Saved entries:

== Segment start ==

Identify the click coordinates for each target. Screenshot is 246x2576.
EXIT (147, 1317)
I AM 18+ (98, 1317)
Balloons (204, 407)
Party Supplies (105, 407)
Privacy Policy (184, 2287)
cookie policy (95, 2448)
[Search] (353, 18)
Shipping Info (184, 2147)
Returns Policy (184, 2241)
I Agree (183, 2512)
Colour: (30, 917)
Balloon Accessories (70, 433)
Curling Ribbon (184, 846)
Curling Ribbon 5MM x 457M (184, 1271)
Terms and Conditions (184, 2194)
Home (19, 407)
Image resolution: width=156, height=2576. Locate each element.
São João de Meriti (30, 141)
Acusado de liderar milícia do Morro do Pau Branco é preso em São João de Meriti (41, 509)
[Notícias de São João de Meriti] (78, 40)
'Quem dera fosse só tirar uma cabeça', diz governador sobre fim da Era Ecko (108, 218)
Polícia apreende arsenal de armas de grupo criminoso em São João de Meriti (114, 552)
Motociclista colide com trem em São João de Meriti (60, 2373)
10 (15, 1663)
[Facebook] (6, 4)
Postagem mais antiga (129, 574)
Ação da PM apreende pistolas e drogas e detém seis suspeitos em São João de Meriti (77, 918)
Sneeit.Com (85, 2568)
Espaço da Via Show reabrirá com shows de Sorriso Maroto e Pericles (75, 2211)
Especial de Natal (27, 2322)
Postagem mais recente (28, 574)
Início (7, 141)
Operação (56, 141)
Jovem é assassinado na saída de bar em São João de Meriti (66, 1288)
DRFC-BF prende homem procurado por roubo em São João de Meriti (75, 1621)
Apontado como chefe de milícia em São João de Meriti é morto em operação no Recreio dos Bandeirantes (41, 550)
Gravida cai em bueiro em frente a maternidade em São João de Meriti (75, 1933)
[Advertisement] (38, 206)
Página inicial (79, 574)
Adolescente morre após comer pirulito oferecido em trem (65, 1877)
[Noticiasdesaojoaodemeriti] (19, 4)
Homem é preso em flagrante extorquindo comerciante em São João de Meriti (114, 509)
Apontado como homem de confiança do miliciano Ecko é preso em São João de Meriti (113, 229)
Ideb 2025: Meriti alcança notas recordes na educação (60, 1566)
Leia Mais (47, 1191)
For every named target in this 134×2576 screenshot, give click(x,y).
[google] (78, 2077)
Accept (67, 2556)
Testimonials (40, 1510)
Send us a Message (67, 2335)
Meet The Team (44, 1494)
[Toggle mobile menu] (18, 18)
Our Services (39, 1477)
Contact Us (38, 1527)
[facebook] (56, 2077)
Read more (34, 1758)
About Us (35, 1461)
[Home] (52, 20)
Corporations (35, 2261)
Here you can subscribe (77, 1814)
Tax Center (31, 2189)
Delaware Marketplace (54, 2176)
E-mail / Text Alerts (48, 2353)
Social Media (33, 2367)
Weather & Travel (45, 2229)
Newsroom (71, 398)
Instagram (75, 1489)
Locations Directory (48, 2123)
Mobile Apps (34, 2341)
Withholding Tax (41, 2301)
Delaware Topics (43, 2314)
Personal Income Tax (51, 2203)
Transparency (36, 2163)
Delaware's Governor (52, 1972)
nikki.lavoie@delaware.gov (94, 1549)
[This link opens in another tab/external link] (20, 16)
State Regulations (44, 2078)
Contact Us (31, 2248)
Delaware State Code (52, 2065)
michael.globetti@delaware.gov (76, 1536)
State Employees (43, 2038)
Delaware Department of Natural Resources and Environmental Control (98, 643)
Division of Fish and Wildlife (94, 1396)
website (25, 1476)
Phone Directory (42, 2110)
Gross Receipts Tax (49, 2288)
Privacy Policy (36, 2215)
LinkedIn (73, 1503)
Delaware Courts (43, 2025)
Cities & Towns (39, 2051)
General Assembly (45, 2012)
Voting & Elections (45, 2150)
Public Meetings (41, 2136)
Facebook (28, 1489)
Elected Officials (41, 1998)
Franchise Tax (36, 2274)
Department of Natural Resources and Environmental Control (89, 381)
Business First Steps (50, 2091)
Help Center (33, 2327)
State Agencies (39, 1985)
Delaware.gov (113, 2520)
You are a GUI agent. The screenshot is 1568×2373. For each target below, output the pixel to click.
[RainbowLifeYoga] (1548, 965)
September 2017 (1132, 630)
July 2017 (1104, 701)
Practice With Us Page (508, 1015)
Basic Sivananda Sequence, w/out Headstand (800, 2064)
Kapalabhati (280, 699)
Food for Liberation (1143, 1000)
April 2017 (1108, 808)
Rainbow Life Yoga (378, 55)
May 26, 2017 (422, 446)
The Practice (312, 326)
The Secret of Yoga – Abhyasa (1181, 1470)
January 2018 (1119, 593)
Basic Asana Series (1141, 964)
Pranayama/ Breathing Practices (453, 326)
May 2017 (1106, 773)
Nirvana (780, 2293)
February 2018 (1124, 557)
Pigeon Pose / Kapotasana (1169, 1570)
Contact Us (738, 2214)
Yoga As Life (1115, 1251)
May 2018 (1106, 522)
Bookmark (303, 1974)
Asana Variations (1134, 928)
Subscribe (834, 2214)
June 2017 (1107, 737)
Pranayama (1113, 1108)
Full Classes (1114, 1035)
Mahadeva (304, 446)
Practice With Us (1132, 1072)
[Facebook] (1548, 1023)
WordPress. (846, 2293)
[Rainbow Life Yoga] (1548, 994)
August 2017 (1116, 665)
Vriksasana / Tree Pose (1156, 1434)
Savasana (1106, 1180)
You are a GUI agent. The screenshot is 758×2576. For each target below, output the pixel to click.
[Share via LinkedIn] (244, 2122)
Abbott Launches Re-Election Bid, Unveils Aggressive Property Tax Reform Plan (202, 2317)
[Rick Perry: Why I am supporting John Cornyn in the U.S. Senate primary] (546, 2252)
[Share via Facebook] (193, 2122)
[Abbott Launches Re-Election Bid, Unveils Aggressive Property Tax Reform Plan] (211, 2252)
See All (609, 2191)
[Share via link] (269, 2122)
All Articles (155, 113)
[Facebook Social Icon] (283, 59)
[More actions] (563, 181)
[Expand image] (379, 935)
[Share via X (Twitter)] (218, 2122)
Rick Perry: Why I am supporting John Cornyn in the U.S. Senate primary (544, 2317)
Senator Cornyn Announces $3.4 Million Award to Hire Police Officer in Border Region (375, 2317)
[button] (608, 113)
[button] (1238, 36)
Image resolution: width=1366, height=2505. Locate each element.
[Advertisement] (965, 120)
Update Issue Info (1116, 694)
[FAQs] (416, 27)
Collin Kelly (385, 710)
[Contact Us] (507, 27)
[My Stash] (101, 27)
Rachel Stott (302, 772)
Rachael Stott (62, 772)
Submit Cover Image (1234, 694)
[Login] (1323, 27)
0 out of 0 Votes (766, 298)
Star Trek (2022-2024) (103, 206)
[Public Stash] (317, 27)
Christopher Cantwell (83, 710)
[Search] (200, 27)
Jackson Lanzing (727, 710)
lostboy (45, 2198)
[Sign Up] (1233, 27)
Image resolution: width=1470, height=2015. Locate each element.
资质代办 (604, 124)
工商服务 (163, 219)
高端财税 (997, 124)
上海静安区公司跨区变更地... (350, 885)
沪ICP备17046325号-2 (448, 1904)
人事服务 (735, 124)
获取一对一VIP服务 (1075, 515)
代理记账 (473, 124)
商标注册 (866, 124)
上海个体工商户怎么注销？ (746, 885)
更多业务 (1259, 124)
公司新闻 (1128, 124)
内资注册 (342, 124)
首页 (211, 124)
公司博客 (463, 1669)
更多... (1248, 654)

== Segment end ==

What the exercise asks -
Answer with a single number: the count of lines above that contain the string "Contact".

Answer box -
4